[Start of Attachment]
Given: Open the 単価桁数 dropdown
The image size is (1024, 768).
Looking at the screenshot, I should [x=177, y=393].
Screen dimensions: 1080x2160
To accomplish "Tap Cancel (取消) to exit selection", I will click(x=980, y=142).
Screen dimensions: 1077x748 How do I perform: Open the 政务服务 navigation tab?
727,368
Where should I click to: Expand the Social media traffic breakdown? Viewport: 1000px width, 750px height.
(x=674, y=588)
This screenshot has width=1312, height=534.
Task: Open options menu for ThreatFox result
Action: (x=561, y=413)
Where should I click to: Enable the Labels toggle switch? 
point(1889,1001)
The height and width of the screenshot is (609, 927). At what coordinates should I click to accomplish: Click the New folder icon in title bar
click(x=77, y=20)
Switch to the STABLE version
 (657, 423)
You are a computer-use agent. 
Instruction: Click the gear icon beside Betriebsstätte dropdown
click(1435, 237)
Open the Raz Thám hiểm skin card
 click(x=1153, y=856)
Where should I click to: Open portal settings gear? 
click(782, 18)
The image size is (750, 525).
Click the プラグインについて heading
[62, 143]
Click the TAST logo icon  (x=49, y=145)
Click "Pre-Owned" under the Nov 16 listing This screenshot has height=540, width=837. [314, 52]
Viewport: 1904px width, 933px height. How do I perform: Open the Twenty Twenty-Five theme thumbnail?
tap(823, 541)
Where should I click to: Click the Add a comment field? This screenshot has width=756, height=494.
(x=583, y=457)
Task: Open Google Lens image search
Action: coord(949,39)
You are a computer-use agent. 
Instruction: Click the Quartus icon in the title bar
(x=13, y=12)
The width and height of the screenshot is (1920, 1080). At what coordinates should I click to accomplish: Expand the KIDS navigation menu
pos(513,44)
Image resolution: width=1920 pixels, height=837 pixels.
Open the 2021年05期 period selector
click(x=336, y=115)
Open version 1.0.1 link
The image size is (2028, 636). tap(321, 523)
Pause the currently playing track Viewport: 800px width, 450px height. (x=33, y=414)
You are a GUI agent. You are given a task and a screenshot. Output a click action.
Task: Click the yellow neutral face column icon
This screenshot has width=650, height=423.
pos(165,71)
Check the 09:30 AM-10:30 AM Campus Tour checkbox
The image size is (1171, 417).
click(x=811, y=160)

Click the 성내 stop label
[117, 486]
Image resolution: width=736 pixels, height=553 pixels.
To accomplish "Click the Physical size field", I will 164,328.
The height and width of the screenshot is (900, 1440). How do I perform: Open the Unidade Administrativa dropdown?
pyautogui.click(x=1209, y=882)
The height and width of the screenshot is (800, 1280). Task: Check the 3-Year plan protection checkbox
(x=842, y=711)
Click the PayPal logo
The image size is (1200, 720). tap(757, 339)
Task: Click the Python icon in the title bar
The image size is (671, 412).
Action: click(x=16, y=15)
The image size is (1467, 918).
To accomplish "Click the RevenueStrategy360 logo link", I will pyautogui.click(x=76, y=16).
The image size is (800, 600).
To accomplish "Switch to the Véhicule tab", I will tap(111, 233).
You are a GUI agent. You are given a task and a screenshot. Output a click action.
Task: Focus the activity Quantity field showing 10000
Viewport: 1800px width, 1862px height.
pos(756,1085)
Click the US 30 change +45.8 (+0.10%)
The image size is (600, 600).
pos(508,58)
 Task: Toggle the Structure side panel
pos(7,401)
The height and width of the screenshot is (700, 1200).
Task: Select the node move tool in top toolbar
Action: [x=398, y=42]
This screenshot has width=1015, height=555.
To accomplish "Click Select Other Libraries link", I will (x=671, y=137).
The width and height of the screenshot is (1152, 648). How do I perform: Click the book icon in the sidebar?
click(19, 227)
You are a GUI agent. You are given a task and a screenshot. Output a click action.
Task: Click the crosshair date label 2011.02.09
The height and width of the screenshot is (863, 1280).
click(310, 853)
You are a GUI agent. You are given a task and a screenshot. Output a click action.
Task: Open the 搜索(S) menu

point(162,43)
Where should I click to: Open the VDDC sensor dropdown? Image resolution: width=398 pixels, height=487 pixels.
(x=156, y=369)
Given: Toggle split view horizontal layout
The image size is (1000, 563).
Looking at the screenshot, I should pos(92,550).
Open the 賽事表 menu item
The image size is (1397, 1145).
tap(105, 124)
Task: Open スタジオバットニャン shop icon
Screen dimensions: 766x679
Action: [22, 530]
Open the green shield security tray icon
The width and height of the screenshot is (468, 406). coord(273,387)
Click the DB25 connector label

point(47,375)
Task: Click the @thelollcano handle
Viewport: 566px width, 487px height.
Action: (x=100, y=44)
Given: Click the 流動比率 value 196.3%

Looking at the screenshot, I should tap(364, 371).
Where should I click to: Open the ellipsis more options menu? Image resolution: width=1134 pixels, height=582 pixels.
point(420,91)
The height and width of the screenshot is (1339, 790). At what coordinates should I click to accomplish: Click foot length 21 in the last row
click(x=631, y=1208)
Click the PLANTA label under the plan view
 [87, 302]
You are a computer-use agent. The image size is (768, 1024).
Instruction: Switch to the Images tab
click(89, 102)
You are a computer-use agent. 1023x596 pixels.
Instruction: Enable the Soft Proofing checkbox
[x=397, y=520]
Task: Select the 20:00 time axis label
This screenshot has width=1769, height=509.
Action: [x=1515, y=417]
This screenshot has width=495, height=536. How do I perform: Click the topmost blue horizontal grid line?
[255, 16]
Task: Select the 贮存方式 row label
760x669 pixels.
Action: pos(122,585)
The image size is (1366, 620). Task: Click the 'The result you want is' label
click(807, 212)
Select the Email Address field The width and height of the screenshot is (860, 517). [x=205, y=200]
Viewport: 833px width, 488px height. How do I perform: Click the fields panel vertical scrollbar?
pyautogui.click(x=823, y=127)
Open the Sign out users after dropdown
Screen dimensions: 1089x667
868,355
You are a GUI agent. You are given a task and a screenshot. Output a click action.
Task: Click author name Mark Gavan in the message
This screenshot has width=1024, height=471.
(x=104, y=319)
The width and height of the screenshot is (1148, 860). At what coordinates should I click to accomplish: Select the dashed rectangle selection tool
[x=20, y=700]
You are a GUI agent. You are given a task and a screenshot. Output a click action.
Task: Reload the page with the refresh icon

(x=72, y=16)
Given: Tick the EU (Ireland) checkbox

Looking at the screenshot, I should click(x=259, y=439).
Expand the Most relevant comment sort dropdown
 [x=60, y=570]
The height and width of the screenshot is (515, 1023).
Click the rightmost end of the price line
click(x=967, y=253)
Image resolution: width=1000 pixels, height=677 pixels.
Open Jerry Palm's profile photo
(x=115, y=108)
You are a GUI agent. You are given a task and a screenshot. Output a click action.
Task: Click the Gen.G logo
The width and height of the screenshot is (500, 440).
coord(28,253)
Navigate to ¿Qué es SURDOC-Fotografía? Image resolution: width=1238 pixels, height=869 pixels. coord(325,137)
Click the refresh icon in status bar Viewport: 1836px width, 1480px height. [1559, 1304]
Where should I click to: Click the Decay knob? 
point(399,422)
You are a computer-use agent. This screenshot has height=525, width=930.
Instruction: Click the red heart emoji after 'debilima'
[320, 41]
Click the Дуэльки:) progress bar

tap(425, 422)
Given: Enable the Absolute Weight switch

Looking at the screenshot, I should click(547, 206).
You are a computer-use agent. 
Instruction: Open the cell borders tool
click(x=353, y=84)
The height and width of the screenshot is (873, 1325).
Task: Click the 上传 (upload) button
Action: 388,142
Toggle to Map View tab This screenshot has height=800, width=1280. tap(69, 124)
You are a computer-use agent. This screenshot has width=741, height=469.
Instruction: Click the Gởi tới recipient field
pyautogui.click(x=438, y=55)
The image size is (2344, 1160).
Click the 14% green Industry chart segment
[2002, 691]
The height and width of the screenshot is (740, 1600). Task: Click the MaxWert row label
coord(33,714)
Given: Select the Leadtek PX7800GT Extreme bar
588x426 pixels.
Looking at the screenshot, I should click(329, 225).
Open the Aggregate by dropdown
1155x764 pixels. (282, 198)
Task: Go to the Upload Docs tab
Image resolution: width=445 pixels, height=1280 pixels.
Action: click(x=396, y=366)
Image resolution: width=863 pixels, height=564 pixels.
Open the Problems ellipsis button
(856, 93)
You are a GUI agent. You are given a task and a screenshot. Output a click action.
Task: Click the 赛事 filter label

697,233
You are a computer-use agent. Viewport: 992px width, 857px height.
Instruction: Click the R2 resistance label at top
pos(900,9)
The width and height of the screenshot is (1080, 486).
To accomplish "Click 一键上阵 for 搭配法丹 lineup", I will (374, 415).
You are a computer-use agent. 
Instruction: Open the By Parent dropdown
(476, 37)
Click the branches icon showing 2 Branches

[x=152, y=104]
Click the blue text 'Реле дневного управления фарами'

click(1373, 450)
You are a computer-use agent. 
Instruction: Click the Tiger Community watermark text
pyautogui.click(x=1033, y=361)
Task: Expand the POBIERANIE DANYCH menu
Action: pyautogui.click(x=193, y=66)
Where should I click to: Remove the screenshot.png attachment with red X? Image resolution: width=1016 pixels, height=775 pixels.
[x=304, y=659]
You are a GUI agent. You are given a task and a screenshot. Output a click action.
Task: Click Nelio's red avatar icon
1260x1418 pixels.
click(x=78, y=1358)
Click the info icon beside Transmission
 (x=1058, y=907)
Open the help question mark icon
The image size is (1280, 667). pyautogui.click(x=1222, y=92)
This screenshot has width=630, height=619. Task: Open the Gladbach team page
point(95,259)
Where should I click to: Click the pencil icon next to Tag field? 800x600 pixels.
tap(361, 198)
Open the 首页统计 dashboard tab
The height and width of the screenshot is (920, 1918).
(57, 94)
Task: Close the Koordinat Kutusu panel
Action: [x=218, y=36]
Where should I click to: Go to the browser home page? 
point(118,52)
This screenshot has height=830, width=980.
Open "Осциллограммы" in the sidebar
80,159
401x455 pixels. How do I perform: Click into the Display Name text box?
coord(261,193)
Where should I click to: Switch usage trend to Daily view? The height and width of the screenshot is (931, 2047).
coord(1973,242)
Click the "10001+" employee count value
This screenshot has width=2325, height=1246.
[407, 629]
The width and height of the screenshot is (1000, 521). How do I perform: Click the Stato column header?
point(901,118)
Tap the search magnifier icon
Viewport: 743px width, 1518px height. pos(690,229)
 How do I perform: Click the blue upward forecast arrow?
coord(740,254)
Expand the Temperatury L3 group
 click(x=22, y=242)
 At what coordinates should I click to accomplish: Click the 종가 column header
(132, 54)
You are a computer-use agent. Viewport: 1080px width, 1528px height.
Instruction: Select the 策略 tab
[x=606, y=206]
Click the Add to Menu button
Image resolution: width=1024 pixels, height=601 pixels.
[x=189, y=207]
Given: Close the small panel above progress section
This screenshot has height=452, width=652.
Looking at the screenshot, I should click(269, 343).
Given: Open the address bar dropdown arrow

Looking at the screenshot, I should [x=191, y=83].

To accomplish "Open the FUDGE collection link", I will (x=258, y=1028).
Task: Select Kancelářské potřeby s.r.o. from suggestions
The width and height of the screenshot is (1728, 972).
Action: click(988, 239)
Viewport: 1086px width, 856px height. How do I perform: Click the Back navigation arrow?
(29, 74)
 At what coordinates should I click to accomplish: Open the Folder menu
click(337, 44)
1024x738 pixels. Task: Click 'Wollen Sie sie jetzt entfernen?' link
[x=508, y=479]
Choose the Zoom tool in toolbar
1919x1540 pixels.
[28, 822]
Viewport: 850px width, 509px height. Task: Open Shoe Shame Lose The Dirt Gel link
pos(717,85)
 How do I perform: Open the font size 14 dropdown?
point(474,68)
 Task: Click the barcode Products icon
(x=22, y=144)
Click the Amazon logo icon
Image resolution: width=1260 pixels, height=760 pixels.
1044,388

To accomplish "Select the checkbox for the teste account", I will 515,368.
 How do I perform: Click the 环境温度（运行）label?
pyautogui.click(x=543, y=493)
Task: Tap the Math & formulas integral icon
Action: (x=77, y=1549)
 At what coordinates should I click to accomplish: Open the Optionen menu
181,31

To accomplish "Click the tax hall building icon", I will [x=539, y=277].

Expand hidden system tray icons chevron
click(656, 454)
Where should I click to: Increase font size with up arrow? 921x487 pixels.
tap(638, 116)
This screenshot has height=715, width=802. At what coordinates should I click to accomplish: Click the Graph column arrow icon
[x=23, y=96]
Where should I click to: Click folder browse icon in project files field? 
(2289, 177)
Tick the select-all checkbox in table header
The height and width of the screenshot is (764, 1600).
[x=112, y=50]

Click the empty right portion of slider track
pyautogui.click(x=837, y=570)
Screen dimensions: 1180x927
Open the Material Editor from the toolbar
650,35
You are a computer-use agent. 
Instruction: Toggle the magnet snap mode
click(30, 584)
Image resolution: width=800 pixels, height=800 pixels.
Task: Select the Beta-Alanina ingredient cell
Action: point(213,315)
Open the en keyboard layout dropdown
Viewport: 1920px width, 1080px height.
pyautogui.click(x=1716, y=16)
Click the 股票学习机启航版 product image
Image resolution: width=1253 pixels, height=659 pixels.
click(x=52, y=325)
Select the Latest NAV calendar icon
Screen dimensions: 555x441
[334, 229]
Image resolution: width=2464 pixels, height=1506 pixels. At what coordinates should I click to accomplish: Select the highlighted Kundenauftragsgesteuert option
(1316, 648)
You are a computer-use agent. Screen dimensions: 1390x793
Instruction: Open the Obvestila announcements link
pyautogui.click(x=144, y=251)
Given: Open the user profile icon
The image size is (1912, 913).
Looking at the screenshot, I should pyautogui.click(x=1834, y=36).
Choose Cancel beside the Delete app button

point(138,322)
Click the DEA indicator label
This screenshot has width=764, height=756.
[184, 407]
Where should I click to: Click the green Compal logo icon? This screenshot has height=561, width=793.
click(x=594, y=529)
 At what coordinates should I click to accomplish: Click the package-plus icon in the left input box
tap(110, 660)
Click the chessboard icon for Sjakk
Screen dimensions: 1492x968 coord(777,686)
[End of Attachment]
In the records, locate each line holding the string "will" and copy it.

REPLY TO THE EXERCISE:
To accomplish "Tap Cancel (取消) to exit selection", I will click(x=980, y=142).
To accomplish "Click the Physical size field", I will 164,328.
To accomplish "Click the RevenueStrategy360 logo link", I will pyautogui.click(x=76, y=16).
To accomplish "Switch to the Véhicule tab", I will tap(111, 233).
To accomplish "Click Select Other Libraries link", I will (x=671, y=137).
To accomplish "Click 一键上阵 for 搭配法丹 lineup", I will (374, 415).
To accomplish "Open the FUDGE collection link", I will (x=258, y=1028).
To accomplish "Select the checkbox for the teste account", I will 515,368.
To accomplish "Click the tax hall building icon", I will [x=539, y=277].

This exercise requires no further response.